WHAT TO WORK ON:
Where in the data below does the word "font" appear? Copy each line that holds it.

Start of DATA

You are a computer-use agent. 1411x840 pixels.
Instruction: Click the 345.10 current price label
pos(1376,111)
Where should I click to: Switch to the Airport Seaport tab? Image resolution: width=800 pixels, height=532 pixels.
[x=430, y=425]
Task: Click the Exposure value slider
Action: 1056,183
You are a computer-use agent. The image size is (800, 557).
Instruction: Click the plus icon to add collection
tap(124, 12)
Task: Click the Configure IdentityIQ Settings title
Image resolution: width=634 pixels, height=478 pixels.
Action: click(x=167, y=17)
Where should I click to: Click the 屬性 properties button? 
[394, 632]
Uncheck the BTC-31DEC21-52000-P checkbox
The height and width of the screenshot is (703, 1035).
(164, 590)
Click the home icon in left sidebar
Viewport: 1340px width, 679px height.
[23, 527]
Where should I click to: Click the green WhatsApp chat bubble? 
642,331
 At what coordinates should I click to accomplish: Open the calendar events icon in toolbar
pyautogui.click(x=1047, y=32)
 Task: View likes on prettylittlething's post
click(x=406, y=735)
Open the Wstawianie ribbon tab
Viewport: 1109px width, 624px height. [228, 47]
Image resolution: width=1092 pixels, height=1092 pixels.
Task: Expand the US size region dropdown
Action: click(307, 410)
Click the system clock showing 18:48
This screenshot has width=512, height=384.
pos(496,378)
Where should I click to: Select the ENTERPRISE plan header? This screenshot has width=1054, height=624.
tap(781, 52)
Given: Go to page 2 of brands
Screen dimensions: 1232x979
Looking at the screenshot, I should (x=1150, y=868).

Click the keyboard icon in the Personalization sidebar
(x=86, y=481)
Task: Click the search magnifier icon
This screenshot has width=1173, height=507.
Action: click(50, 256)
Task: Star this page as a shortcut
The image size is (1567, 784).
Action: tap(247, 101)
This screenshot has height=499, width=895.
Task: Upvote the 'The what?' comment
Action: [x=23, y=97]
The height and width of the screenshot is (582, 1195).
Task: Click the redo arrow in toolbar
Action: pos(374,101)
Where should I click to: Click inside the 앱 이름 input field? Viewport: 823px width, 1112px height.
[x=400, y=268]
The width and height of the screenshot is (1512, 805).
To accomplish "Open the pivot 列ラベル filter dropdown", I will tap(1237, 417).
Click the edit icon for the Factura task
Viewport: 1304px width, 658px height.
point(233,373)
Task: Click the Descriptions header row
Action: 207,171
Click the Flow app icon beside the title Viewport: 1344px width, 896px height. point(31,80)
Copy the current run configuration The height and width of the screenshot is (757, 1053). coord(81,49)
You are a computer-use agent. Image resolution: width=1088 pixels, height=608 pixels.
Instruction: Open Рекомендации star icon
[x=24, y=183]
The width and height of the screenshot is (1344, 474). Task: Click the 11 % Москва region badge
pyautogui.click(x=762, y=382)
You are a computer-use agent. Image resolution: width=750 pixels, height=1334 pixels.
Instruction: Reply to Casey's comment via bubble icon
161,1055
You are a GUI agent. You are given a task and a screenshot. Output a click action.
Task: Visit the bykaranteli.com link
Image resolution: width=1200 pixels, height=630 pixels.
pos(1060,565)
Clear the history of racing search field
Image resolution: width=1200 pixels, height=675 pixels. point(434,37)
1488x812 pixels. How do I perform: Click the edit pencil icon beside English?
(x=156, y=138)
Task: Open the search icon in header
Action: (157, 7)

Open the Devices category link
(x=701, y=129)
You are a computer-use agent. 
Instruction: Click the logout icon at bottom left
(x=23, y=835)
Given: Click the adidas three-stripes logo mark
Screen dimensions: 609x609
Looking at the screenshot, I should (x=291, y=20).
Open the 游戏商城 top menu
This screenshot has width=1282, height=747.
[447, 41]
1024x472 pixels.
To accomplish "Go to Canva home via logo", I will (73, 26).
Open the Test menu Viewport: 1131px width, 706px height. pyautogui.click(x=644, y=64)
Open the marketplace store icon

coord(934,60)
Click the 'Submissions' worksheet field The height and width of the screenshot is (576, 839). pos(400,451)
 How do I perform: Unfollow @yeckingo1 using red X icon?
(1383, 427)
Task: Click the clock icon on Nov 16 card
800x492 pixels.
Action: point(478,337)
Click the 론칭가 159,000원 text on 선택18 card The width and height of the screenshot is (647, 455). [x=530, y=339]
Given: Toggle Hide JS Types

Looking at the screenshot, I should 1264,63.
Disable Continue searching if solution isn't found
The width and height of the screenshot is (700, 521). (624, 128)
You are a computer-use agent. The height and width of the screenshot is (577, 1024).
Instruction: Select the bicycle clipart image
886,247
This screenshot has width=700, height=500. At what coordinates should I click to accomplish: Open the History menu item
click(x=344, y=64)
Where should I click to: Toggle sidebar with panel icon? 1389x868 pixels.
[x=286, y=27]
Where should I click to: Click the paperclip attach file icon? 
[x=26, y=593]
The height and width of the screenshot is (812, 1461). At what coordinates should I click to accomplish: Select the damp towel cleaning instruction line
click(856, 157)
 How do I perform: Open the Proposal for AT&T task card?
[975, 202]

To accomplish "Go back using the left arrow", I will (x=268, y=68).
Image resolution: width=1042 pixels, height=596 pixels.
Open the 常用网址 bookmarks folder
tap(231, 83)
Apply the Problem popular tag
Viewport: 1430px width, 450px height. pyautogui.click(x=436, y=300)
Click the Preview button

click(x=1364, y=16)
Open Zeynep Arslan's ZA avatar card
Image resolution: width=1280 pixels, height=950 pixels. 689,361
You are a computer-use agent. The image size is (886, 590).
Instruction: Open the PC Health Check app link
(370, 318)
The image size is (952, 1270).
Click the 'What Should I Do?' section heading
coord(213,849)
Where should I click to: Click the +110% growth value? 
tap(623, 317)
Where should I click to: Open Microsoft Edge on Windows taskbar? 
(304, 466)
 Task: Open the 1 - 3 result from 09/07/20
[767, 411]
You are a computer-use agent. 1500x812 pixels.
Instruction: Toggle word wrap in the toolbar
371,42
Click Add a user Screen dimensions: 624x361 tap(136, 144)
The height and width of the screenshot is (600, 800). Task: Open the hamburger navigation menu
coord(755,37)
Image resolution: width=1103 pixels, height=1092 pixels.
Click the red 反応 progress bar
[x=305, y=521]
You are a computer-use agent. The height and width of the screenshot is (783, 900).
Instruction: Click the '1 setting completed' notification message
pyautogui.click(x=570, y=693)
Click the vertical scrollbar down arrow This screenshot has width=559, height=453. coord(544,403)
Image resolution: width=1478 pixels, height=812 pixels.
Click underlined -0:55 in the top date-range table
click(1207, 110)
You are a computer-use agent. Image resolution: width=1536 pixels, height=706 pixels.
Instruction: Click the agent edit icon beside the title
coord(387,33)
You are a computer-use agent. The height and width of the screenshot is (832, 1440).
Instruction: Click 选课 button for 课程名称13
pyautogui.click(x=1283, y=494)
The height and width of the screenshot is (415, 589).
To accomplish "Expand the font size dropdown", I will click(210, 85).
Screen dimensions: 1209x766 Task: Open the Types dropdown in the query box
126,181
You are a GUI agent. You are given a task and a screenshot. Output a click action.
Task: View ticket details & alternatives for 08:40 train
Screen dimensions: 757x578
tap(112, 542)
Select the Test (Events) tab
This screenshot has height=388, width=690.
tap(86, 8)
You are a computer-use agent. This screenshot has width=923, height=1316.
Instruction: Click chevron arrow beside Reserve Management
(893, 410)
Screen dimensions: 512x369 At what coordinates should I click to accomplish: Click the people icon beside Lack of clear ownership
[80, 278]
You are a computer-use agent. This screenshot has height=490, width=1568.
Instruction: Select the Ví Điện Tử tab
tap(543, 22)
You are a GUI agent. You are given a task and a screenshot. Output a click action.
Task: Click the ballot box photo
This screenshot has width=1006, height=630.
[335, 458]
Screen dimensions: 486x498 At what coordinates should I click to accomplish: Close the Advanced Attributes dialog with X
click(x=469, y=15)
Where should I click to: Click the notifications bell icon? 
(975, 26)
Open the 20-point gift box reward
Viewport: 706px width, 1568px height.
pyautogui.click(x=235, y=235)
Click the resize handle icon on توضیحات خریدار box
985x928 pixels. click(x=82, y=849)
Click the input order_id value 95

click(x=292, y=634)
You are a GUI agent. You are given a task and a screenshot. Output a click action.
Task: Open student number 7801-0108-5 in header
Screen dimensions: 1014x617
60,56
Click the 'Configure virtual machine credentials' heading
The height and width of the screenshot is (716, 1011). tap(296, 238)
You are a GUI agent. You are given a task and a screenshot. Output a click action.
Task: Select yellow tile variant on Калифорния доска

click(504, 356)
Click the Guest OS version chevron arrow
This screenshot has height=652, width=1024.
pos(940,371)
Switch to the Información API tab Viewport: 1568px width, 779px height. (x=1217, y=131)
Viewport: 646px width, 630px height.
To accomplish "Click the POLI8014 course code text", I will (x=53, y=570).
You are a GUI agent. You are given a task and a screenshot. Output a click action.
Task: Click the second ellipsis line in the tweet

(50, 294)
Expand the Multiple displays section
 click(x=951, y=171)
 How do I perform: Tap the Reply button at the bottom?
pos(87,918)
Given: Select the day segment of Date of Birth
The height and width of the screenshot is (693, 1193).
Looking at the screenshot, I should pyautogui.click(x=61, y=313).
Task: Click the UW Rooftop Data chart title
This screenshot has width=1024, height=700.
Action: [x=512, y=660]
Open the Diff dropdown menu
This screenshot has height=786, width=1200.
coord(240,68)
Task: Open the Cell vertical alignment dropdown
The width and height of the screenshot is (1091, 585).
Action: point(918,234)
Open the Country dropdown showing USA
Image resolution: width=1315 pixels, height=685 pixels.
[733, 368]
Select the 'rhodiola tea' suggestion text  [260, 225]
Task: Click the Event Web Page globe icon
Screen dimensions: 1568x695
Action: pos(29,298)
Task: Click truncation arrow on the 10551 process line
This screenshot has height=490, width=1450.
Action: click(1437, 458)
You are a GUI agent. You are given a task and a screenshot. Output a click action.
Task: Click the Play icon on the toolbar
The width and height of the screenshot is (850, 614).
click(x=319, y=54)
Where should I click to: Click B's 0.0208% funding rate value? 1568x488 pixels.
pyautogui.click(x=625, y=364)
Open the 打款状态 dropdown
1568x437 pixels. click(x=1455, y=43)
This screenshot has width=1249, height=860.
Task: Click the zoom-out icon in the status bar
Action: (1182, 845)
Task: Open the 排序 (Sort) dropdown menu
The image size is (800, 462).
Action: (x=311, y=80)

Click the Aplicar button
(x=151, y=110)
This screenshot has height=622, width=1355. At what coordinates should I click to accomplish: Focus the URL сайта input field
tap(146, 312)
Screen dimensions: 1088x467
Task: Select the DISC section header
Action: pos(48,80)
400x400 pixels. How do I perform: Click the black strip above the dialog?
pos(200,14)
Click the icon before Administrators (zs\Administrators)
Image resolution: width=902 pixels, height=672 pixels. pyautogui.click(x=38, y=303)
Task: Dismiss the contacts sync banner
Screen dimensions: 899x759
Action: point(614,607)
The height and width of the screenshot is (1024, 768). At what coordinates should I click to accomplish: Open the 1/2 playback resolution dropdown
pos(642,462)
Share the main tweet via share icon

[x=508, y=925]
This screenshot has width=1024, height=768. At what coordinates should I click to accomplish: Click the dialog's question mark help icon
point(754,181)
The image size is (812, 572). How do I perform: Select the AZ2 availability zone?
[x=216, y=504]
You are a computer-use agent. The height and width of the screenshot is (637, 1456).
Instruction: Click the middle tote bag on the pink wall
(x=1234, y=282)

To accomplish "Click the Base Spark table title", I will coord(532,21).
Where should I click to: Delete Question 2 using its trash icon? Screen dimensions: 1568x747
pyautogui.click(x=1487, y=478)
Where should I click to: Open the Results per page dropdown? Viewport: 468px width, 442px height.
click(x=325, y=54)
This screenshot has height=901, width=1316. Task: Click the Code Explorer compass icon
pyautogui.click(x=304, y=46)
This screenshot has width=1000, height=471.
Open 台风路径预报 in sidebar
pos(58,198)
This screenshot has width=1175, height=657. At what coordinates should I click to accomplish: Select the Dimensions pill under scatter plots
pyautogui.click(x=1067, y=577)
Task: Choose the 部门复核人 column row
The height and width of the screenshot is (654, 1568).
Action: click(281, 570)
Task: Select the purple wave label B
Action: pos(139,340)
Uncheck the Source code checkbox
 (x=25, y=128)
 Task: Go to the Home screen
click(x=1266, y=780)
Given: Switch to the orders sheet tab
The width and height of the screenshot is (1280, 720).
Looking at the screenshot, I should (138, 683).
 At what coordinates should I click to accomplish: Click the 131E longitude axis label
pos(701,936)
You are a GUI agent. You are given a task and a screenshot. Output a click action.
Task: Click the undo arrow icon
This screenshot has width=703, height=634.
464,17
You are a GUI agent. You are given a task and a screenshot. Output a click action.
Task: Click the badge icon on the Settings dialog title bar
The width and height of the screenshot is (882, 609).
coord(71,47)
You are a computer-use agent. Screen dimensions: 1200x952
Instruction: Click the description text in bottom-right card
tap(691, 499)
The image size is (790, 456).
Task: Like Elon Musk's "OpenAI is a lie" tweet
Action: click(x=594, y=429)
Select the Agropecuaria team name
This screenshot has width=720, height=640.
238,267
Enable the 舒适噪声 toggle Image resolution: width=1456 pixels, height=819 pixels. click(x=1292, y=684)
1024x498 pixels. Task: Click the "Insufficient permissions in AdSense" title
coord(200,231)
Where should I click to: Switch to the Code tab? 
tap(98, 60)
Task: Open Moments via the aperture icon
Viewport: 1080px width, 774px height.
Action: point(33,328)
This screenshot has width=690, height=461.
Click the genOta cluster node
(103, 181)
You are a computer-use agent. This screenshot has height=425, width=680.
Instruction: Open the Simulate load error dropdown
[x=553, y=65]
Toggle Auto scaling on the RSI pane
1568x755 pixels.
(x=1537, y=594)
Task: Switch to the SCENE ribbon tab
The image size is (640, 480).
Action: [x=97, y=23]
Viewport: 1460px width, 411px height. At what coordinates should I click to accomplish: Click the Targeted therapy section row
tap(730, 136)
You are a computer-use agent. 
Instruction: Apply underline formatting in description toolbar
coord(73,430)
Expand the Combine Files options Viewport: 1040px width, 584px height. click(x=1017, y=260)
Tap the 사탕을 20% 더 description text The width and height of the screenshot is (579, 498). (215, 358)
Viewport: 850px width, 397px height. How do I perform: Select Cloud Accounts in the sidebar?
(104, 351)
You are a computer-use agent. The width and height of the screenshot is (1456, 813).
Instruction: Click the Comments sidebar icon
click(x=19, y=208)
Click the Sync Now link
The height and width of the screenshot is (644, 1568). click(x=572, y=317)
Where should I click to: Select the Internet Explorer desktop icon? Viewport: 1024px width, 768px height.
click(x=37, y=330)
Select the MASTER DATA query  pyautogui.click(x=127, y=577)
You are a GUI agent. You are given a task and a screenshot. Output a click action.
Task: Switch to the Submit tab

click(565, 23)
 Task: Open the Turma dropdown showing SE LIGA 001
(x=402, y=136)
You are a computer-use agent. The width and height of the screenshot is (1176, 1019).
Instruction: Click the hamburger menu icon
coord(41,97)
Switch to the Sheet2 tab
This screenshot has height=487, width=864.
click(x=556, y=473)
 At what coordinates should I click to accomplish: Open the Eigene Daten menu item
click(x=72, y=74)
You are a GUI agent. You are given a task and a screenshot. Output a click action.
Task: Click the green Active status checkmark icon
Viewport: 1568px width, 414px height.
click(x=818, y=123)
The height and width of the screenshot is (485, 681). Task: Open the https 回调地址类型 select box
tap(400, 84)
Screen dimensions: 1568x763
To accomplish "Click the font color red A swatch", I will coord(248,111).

End of DATA

EXERCISE OUTPUT:
To accomplish "Expand the font size dropdown", I will click(210, 85).
To accomplish "Click the font color red A swatch", I will coord(248,111).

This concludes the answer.